Critique 1: We can’t fix Medicare without making beneficiaries have more skin in the game. This is a very popular point of view, perhaps because some variations on this idea have the virtue of guaranteeing reduced federal health costs. The more beneficiaries pay the less taxpayers have to. The other virtue of the idea is that the more beneficiaries have to pay for care, the less they’ll use. I am sure it is possible to reduce the growth rate in health care costs this way. And, even if it isn’t, if people want to spend more and more of their own money on care, why should that bother me? In fact it does not bother me.
So what’s wrong with this idea?
The principal problem is that studies have shown that beneficiaries can’t distinguish between effective and ineffective care. Studies have also shown that the more something costs, even health care, the less people buy. So with more skin in the game people will cut back on care, but they’ll do so indiscriminately. Thus, even if the health care spending problem is in some sense solved by this approach, it likely will do nothing to improve health outcomes.
The other problem with massively shifting costs to beneficiaries is that they hate the idea. The debate over Rep. Ryan’s plan showed that. That’s what saps it of political viability, despite its overwhelming popularity among current congressional Republicans.
The only way additional cost sharing makes sense is if it is imposed on things that offer no additional value. Well, that’s exactly what I was suggesting in item #4 on my list (reference pricing). Wonks will recognize it as a flavor of value-based insurance design, which relates cost sharing to the effectiveness of therapies. So, there is room for additional cost sharing, but it should be imposed in a targeted fashion and informed by comparative effectiveness research.

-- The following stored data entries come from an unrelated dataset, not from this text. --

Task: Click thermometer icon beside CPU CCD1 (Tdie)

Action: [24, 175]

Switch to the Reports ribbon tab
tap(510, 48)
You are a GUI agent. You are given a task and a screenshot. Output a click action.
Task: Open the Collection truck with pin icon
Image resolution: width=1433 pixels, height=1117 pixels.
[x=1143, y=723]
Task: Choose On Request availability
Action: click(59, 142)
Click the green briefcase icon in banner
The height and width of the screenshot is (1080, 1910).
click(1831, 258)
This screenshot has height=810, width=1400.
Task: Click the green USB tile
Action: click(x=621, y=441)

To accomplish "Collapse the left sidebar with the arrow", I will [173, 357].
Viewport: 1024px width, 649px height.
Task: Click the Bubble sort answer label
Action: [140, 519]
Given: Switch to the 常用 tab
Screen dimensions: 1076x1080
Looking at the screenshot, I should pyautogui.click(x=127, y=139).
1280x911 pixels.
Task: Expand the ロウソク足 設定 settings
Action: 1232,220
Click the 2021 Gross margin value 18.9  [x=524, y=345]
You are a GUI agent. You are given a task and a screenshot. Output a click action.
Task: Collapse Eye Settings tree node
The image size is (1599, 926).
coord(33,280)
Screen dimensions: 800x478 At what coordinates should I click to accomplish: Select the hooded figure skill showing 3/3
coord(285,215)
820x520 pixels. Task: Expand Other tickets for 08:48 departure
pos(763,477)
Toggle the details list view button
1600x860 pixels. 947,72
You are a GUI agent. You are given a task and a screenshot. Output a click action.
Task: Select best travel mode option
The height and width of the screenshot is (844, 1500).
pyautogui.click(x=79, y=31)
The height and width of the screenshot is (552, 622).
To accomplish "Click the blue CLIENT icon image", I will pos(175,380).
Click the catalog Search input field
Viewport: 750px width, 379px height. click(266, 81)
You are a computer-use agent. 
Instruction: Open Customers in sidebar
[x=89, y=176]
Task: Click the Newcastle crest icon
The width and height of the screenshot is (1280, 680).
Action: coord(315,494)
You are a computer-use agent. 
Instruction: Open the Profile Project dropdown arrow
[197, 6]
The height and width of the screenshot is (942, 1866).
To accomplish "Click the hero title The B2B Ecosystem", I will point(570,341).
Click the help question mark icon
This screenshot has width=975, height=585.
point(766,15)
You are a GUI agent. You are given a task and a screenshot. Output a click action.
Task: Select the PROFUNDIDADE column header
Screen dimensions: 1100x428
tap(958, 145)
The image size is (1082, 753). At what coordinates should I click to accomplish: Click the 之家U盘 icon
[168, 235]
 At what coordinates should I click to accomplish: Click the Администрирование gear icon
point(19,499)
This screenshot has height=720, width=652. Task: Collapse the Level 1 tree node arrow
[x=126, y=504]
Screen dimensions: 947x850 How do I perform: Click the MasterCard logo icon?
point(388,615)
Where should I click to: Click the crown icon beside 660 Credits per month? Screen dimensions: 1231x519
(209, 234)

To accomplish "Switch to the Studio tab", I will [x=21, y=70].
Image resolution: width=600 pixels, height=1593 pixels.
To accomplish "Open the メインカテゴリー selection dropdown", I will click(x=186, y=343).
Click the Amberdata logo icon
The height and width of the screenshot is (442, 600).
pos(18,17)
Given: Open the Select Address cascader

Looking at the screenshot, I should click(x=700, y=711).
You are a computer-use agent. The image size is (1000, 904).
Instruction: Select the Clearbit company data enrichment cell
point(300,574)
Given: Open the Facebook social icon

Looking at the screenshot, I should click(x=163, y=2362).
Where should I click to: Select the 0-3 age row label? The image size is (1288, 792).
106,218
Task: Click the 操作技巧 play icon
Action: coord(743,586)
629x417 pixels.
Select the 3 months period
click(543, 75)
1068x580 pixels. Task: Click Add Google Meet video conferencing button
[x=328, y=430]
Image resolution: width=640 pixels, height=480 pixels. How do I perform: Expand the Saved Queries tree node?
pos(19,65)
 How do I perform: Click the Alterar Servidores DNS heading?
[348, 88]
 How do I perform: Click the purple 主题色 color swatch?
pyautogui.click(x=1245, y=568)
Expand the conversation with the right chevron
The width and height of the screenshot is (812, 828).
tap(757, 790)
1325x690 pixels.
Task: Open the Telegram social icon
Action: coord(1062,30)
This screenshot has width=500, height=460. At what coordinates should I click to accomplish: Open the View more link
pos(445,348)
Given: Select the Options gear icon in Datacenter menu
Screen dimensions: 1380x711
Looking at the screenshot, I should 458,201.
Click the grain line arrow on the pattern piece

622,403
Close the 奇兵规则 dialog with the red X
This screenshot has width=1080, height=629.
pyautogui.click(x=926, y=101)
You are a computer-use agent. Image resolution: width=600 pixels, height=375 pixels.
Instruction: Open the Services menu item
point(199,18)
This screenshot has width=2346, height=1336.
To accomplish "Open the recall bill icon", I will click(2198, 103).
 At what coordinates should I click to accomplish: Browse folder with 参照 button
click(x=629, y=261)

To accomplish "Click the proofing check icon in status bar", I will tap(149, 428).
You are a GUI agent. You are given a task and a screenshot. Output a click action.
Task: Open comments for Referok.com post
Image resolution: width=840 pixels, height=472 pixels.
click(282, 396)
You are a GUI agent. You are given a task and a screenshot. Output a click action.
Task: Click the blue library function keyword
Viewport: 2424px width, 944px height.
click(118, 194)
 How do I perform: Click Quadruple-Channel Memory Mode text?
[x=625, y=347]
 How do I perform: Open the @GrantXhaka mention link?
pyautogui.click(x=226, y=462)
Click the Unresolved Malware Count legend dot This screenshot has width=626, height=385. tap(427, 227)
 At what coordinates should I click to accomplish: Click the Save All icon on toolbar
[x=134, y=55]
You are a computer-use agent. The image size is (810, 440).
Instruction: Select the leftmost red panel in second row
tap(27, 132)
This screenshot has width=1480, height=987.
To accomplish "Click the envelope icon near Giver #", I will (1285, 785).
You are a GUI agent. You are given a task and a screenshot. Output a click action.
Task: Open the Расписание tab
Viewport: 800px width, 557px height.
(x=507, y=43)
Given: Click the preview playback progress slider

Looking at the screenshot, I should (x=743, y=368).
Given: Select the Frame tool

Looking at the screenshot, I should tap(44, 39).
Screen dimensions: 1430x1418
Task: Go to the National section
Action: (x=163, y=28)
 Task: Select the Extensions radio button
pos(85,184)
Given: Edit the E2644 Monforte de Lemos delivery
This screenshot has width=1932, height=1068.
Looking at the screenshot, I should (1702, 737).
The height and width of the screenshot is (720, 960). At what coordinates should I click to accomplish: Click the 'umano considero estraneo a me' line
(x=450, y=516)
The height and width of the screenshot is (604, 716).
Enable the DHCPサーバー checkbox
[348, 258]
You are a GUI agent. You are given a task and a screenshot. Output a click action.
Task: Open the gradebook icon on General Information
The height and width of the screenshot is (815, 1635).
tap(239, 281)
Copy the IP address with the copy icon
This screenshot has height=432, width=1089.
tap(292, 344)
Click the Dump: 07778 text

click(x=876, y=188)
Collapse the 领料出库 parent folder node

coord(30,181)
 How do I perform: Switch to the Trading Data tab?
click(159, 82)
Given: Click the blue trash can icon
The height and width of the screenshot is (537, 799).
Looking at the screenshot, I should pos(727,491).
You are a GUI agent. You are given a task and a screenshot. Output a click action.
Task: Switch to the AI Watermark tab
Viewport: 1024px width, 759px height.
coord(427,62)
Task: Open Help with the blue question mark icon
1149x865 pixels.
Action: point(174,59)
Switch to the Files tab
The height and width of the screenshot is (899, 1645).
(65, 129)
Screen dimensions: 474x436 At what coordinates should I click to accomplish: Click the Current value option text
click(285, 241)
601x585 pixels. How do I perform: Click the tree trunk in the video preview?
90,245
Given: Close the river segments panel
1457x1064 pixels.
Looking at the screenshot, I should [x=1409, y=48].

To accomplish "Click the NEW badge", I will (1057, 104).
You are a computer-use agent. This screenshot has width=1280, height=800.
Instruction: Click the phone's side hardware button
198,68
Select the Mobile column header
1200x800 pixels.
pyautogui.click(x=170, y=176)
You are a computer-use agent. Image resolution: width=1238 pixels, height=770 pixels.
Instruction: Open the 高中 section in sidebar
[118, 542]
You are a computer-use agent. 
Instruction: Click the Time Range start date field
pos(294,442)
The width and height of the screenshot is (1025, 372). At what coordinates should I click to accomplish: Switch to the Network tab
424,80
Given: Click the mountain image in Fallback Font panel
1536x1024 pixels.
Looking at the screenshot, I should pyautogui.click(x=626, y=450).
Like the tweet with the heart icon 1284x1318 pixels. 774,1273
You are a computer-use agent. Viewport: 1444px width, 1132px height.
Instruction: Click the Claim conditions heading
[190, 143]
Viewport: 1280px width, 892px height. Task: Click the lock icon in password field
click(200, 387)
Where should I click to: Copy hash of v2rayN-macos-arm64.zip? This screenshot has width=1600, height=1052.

Critique 2: This is a lot of tweaks to a broken system. Why not just nationalize the whole health system? This reason is simple: Congress and America won’t stand for it. Not now. Maybe never. For fun I could suggest the Super Committee consider nationalizing the health system (it’s not like they’re going to read my post anyway), but it sure would look politically naive. I may be politically naive, but not that naive.
That brings me to my self-generated …
Critique 3: Get real Frakt! The Super Committee has to come up with CBO score-able cuts under immense political pressure and in a few months. Do you really believe they will do anything more complicated than whack hospital rates, reduce Medicare Advantage payments, insert some more means-testing into premiums, and tinker with cost sharing? In fact, I fully expect the committee to do, at most, just this. My ideas, as great as I or others may think they are (or not), are relatively complex and/or controversial among key stakeholders. The committee will aim for simpler things. Cutting hospital rates is controversial too, in the sense that the hospital industry will be putting the screws to committee members, but it is the standard way to milk the Medicare cash cow. Same goes for reducing payments to Medicare Advantage plans.
In contrast, all-payer rate setting is a huge change and for that reason alone, among others, would be opposed by many stakeholders. It’s also probably near impossible for CBO to score and likely very complex.
Stepping back, what we’re experiencing is a years-long series of half-measures. I would not expect massive changes to the health care payment or provision systems until after 2014 for two reasons. First, most of the politically viable, relatively simple, and decent ideas are in the ACA. There’s just not that much left that can work and also pass Congress. We will need to see the ACA-mandated approaches in action before we conclude that we must do more.**
Second, after 2014, universal coverage will be nearly achieved (or that’s the ACA plan). At that point, the nation will be in about the same position as Massachusetts is now. It is only now, several years after Massachusetts achieved near universal coverage, that political and industry leaders in that state are beginning to make some serious sounding noises on cost control. Like Democrats in Massachusetts, the base of the Democratic party nationally is not willing to give up universal coverage in the name of cost control. So the latter must wait until the former is (nearly) achieved.
Make no mistake, we will get to the point that some serious reforms will be made. But that point is not going to occur in the next few months. The Super Committee will not do anything like the items listed in my memo. Still, it is some comfort to know the ideas are there in waiting. The shelf is full of ways to shave health care costs without harming health. Someday Congress will be ready to actually open one of the books.
* Fun fact! There does not exist a health care or Medicare reform plan that pleases everyone.
** Fun fact! In health care policy, as in many things, easier ideas must fail before harder ones are considered.